Task to complete:
Rewrite the rows from the line holding "Given: Select 활동사항 in the navigation bar" through the line holding "Looking at the screenshot, I should [x=221, y=115].", inclusive, as a two-column CSV with the headers instruction and click_point, one line per row. Wrap each field in quotes and turn any line breaks into spaces.

Record set:
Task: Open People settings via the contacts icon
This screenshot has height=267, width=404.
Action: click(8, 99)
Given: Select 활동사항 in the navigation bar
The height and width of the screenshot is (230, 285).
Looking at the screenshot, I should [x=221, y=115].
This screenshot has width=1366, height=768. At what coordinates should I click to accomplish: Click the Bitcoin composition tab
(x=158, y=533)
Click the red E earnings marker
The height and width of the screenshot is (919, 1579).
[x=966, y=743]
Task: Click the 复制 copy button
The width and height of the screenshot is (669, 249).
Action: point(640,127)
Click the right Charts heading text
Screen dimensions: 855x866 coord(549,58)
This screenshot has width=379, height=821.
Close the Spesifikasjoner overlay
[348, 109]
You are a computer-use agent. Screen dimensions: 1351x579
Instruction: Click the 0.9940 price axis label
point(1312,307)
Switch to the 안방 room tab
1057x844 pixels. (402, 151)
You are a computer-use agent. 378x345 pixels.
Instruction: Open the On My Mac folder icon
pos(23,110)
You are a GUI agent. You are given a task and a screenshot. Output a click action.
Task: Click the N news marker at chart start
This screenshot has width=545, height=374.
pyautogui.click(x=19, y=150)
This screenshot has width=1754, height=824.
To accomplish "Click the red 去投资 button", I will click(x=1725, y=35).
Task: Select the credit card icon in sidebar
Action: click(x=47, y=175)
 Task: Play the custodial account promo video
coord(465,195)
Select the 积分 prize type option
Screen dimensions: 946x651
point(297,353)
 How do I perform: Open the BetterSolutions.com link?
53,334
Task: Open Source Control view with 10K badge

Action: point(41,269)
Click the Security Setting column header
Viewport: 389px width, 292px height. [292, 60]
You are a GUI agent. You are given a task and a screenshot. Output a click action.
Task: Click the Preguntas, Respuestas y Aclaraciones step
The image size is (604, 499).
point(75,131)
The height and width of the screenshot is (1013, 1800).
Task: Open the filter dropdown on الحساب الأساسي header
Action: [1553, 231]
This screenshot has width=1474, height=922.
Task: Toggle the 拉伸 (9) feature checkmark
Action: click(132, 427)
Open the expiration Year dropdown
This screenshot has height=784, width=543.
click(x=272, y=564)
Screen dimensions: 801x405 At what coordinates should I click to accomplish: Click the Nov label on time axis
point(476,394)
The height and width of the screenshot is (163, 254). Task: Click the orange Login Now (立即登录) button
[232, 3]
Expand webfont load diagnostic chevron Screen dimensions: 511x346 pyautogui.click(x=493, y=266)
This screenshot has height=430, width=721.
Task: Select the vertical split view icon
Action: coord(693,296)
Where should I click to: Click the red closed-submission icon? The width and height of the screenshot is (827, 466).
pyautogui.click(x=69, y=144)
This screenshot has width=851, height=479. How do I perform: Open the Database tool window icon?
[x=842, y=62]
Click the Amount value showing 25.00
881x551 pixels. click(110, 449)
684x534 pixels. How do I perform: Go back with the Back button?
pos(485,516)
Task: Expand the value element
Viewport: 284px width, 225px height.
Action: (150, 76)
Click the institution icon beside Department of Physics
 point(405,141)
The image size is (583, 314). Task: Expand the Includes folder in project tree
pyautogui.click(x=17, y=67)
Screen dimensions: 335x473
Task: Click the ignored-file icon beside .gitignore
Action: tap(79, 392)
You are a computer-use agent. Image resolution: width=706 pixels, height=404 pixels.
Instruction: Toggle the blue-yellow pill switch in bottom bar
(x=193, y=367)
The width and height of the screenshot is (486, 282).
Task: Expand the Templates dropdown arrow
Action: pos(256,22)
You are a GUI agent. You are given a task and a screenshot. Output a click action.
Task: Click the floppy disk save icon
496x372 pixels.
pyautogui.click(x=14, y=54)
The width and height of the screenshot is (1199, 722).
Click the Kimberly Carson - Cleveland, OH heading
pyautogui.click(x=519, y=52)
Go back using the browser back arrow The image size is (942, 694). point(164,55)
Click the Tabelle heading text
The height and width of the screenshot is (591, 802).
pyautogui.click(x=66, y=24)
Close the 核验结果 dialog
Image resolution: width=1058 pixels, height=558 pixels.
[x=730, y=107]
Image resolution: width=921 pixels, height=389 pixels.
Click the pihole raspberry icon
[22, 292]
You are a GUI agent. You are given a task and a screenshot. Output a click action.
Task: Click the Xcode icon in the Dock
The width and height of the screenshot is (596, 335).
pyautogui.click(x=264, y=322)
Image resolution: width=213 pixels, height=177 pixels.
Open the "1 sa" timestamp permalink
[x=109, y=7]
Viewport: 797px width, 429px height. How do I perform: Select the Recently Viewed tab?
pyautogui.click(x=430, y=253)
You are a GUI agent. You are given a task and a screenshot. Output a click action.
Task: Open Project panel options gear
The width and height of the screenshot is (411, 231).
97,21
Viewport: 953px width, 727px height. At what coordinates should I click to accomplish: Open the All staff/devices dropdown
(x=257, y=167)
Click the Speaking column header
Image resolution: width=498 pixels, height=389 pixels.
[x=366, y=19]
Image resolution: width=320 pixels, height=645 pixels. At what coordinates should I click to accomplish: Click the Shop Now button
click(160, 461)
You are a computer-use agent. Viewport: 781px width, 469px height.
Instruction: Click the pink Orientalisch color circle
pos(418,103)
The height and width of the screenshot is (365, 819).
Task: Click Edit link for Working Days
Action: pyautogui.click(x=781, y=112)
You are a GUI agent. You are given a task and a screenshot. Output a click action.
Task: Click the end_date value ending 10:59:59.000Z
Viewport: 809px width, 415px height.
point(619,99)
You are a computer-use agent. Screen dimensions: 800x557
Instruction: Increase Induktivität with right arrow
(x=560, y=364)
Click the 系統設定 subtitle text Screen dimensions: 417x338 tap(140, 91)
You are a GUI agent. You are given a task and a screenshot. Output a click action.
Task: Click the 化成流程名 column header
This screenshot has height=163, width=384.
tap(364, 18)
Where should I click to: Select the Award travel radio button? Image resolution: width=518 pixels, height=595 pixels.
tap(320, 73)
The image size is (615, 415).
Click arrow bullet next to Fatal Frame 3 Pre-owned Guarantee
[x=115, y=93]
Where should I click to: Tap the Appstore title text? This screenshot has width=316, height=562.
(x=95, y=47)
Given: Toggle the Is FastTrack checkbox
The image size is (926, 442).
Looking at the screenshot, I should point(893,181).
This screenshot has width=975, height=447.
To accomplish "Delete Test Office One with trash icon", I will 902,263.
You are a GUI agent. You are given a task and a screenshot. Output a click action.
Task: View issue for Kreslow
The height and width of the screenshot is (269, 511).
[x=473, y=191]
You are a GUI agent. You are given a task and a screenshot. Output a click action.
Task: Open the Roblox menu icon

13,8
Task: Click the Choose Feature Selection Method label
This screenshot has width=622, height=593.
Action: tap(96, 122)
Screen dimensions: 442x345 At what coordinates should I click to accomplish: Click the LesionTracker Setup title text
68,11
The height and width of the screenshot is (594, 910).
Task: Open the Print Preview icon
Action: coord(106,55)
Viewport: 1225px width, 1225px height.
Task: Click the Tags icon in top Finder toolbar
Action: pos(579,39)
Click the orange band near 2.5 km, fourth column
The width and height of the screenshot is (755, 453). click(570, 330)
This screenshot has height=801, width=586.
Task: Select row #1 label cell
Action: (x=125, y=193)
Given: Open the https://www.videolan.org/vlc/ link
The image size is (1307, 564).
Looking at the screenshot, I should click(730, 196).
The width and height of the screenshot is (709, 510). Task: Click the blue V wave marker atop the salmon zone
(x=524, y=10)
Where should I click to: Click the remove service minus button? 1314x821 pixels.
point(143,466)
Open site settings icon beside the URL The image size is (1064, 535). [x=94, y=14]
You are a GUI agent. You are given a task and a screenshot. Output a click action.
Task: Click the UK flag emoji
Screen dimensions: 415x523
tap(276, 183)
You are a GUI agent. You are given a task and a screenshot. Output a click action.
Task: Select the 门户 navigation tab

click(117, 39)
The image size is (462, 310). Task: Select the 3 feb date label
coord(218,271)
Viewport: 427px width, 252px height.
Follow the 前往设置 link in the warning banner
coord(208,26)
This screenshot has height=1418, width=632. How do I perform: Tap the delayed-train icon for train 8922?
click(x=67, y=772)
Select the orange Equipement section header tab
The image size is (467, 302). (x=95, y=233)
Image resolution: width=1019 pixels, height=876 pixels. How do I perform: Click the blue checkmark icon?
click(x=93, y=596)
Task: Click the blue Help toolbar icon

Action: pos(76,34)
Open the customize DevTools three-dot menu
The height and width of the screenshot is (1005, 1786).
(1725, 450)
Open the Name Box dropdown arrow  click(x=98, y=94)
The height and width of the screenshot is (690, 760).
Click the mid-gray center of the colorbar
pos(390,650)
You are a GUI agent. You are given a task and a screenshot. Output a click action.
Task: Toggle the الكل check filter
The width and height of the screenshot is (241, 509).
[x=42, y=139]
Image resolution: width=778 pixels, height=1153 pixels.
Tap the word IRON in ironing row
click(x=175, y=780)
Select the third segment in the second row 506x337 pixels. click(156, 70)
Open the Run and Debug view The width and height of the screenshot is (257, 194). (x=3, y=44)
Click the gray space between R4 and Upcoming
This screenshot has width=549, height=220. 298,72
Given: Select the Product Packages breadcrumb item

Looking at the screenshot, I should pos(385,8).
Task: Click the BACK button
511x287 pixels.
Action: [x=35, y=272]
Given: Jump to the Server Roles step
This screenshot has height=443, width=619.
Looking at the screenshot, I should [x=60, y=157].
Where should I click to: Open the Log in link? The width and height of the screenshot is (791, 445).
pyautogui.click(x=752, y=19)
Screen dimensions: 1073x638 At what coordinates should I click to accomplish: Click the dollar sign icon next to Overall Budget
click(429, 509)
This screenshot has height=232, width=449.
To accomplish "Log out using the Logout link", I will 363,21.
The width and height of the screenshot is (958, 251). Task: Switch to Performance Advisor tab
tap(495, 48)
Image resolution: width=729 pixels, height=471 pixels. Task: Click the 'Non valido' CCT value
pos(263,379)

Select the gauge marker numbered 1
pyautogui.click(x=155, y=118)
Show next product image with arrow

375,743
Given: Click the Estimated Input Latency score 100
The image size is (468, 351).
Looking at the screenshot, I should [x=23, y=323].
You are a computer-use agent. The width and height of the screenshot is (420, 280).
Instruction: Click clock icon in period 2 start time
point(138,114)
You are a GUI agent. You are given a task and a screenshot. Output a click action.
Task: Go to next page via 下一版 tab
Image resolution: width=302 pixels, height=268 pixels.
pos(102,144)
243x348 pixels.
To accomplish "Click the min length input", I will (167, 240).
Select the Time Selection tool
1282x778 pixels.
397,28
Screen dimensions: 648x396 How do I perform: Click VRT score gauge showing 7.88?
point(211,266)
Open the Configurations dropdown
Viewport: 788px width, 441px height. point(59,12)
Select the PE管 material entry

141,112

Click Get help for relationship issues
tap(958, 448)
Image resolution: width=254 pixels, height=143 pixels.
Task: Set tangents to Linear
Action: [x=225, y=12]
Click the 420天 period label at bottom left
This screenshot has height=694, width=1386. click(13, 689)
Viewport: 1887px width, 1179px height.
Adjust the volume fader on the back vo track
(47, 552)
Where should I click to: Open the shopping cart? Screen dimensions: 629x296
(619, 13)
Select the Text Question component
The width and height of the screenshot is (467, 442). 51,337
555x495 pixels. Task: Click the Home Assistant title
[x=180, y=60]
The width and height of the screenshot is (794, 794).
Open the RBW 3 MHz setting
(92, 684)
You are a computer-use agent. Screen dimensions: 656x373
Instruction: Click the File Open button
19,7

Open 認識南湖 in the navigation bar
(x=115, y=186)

Response below:
instruction,click_point
"Given: Select 활동사항 in the navigation bar The height and width of the screenshot is (230, 285).","Looking at the screenshot, I should [x=221, y=115]."